What is a silver squeeze, actually?
A short squeeze is simple in principle: more people are obligated to deliver or buy back something than can easily be sourced, so price is forced higher until sellers appear.
Silver adds a physical twist. The futures and unallocated markets let players go short, meaning they promise silver, in sizes far larger than the metal actually sitting in vaults. That works fine until it doesn’t. As long as almost nobody asks for delivery, the game runs. A squeeze begins when enough buyers do ask for bars, all at once, and shorts have to either find real metal, which is scarce and slow, or buy their positions back, which is expensive and fast. Price becomes the release valve.
Here is the distinction most headlines miss: a squeeze does not mean the world ran out of silver. It is a settlement stress, a mismatch between paper claims and deliverable metal. It shows up as a violent price move long before any vault literally empties.
It is also important to separate two things that constantly get mashed together. A corner is when one buyer deliberately accumulates enough of the deliverable supply that shorts cannot source metal to settle. A squeeze is the broader, usually leaderless version. No mastermind. Just a crowd reaching for physical at the same time while the float is thin.

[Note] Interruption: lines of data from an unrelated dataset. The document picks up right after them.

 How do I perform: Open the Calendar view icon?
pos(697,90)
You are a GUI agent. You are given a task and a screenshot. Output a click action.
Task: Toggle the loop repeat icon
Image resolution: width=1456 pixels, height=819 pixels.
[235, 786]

Most modern silver episodes are squeezes, not corners. That is why they usually ignite off a news catalyst or a social-media wave instead of one billionaire’s trade. Same mechanism, different spark.
Is there really a silver shortage? The deficit, in plain English
Here is the part that actually is about physical supply.
The Silver Institute expects 2026 to be the sixth consecutive year the silver market runs a deficit, with demand outrunning mine output plus recycling. The projected gap is a meaningful 67 million ounces against total supply near 1.05 billion ounces.
Year after year, that gap gets covered by drawing down above-ground inventories built up over decades. A buffer only drains once.